Friday, January 6, 2012

Mothers & Daughters

   Lately,  I have been thinking about my mom and my grandmother.  I can't say that my mom is a bad mother.  She was a terrific mom to me as a child.  I can't say the same thing as an adult.  She has been an inconsistent force in my life since I was married at the age of 21.  I am ashamed to say that I envy the fact that my mom had a much better relationship with my grandmother than she does with me.
    My grandmother was always there for my mom as an adult.  I guess she felt she needed to make it up to my mom, as she was never there for my mom when she was growing up.  I imagine my mom did an awesome job with her minor children as a result.  I have rarely been able to count on my mom as an adult.  Furthermore,  I have spent most of my adult life bailing her out of serious trouble.  I don't mean minor stuff either.

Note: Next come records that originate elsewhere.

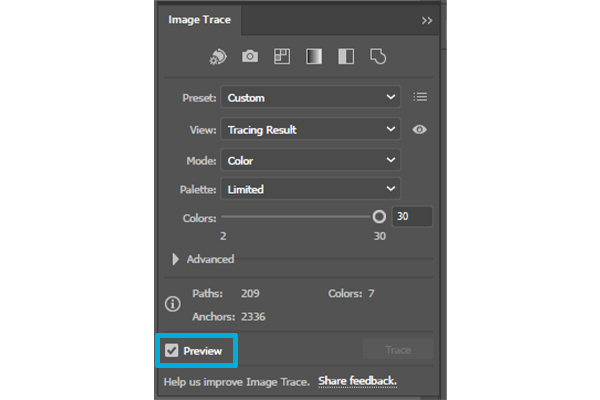Click the Auto-Color preset icon
Image resolution: width=600 pixels, height=400 pixels.
coord(220,57)
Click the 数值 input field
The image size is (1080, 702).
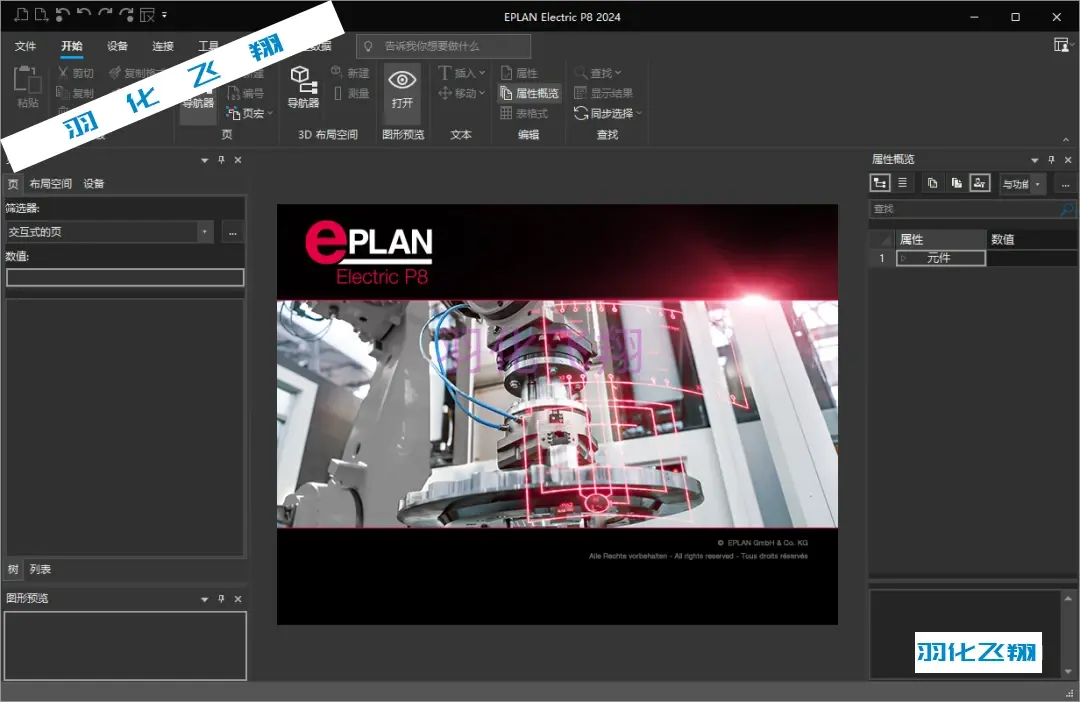pyautogui.click(x=125, y=277)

   My grandmother has dementia.  She was an awesome grandmother.  We would stay at her house often. She ran around with us to the movies. to the mall, to eat out, etc...  We started to notice little things like lapses in memory when she was in her early 60's.  By her late 60's she had become moody and violent towards her great-grandchildren and grandchildren.  Her absentmindness resulted in her having to retire, it became unsafe to let her drive, to leave her alone, etc...  Eventually, we decided it would be best to put her in a home.  Before you judge,  the home is ideal as my mom's mother in law works and lives there.  My grandmother is getting the help and attention she needs. Last night I dreamt of her.  I always get scared when I have these dreams.  In them she knows me again and remembers who she is.  It breaks the heart to see her so unresponsive. 
       I fear that my mom is headed in the same direction.  She is in her early 60's she has lapses in memory.  She makes up stories and lies.  She has accidents cooking.  She burned down her kitchen and constantly burns the food and injures herself while cooking.  She forgets what she's already told you and repeats herself often.  She has recently moved in with my brother and he says that she is afraid to go out and when she does go out it is only for short runs and somebody else has to drive.
     I guess it makes me sad to think she may end up like my grandmother.  I feel like time is running out for us and it disappoints me that she doesn't even care.